Although wide diameter implants are well documented, little is known about ultra‐wide diameter implants (>6 mm). A study evaluated the clinical outcome of ultra‐wide diameter implants placed in molar extraction sockets.
Ultra‐wide diameter implants (7 to 9 mm) were placed immediately after molar extraction in a 1‐stage protocol, without raising a flap or using any bone grafts. After 4 months, each implant was loaded with a single screw‐retained crown.
Bone loss was evaluated using peri‐apical radiographs, plaque and bleeding were recorded, and crown and papilla dimensions were measured and compared with the contra‐lateral tooth.
Fifty‐one patients (36 male and 15 female), with a mean age of 61 years, were treated with 26 implants in the maxilla and 25 implants in the mandible. Most had a thick (#19) or medium (#31) biotype.
After a mean follow‐up period of 23 months, the mean bone level was located 1.16 mm apical of the implant‐abutment junction (SD 0.42, range 0.00 to 2.45) while the actual bone remodeling associated with socket healing resulted in a mean coronal movement of the bone level of 0.15 mm.
The mean insertion torque was 116 Ncm (SD 53, range 10 to 250).
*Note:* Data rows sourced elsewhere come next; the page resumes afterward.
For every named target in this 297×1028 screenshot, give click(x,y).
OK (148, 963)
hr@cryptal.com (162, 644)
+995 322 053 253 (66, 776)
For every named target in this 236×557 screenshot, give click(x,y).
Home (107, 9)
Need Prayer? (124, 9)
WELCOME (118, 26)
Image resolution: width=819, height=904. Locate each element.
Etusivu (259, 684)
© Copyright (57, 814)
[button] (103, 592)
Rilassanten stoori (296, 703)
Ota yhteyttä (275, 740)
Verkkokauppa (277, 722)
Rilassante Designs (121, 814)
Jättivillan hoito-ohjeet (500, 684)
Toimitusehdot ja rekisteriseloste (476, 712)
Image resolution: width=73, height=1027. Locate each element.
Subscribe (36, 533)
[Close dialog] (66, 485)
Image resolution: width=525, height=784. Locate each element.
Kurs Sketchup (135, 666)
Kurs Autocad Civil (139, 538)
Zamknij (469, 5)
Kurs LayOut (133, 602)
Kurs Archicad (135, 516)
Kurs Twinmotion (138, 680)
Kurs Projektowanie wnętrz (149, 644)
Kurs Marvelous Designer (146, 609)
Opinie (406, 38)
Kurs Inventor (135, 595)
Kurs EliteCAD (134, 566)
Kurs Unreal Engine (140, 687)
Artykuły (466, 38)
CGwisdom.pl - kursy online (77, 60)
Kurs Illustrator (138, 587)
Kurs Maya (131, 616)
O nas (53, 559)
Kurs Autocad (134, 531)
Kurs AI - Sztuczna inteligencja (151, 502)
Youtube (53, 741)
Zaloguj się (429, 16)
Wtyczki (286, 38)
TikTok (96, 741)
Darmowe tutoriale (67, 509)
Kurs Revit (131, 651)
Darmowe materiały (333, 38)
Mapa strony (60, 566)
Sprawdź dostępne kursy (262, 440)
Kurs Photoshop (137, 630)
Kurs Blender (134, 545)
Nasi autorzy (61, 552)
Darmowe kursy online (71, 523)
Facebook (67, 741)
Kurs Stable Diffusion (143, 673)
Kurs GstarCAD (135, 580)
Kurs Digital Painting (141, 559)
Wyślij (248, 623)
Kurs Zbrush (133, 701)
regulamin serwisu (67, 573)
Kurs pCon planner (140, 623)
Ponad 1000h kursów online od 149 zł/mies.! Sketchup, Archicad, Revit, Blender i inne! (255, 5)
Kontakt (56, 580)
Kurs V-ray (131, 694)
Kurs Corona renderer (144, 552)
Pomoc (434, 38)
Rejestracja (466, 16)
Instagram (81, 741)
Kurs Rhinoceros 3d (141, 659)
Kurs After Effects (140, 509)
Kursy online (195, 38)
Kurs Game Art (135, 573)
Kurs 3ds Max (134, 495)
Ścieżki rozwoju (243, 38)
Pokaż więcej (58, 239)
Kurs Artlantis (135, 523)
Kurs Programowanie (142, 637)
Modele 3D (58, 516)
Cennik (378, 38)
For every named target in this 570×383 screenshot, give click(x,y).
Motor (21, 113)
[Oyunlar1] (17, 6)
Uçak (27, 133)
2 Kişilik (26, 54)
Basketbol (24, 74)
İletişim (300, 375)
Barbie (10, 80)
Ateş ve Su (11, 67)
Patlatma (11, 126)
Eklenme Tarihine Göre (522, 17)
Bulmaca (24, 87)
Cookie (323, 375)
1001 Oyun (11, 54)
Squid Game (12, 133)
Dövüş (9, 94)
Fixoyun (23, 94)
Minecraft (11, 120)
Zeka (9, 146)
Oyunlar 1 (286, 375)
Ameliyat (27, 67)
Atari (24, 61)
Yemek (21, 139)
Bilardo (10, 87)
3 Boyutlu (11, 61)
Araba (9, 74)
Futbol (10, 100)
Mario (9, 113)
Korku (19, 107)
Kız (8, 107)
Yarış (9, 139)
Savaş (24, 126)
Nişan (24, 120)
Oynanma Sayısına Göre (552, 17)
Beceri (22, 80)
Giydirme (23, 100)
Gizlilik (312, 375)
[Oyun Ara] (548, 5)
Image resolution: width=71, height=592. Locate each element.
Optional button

There were no differences in papilla height (P = .55), crown length (P = .32), zenith (P = .84), or bucco‐palatal dimensions (P = .38). There was a significant difference in the mesio‐distal dimension (P = .01).
Mean probing depth was 2.59 mm at the implant and 2.23 mm at the contra‐lateral tooth (P = .001). There was significantly more plaque at the tooth compared to the implant (P = .01), but there was no significant difference in terms of bleeding on probing (P = .08). Patient satisfaction was high with 72.5% of the patients experiencing no problems at all.
The study concluded that ultra‐wide diameter implants have a predictable outcome, demonstrating very little bone loss. Papilla and crown dimensions were comparable to the contra‐lateral natural tooth. (Source: Clinical Implant Dentistry and Related Research, Sept. 25, 2018)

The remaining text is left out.